Attorney General Michelle Henry has announced that free credit monitoring and identity theft protection services are available to Pennsylvanians affected by a February data breach involving Change Healthcare. The company, whose parent organization is UnitedHealth Group, experienced a significant cyberattack that compromised sensitive health and personal data.
Since the breach, Change Healthcare has not individually notified consumers about the exposure of their personal information or publicized the available resources. Attorney General Henry emphasized that all Pennsylvania residents who believe they may have been impacted can access two years of free credit monitoring and identity theft protections.
“This data breach affected an estimated millions of Americans, and for the company to stay silent and minimize the widespread consumer impact is totally unacceptable,” said Attorney General Henry. “The breach involved stolen sensitive information and data, so consumers should do what they can to protect themselves going forward by utilizing these free services.”
Change Healthcare stated that the unprecedented data breach could affect up to one-third of all Americans. The cyberattack disrupted operations for numerous doctors' offices, hospitals, and pharmacies while leaking Americans' sensitive health and personal data onto the dark web.

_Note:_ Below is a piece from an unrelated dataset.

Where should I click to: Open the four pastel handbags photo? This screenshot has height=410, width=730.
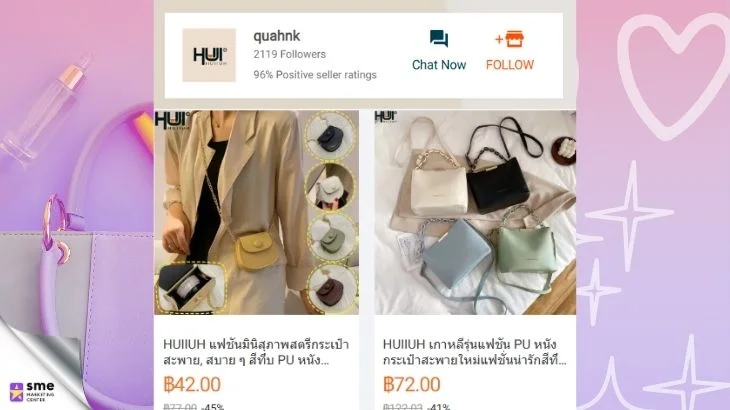(x=475, y=212)
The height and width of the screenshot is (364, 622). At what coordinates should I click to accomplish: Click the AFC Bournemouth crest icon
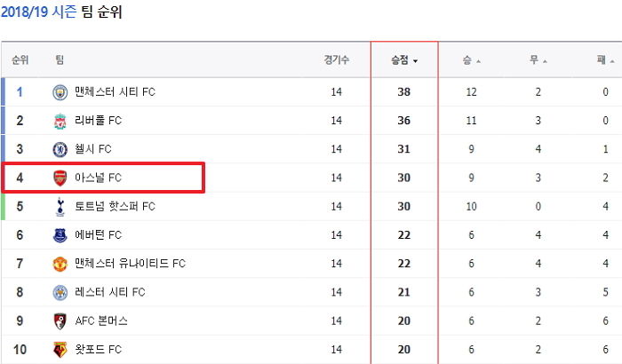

Change Healthcare serves as a major electronic data clearinghouse in the U.S., facilitating essential administrative tasks for healthcare delivery through its technological infrastructure used by tens of thousands of providers, pharmacies, and insurers.
In April, Attorney General Henry joined other Attorneys General in urging UnitedHealth Group to take more substantial measures to protect those harmed by the breach. Despite this call for action, Change Healthcare’s dedicated website and call center will not confirm whether an individual's data was breached but can assist with setting up free credit monitoring and identity theft protections.
Given Change Healthcare's lack of individual notifications and the significant impact of the breach, it is recommended that everyone assume their information may have been compromised. Consumers should remain vigilant for signs that their medical information is being misused.
For those preferring not to use Change Healthcare's provided resources, freezing their credit remains an option. Cyberattacks in the healthcare sector have seen a rise in both frequency and severity recently. Data breaches involving Protected Health Information (PHI) must be reported to the U.S. Department of Health & Human Services – Office for Civil Rights as required by HIPAA-covered entities. Since January 2024 alone, nearly 38 million individuals have been affected by such breaches.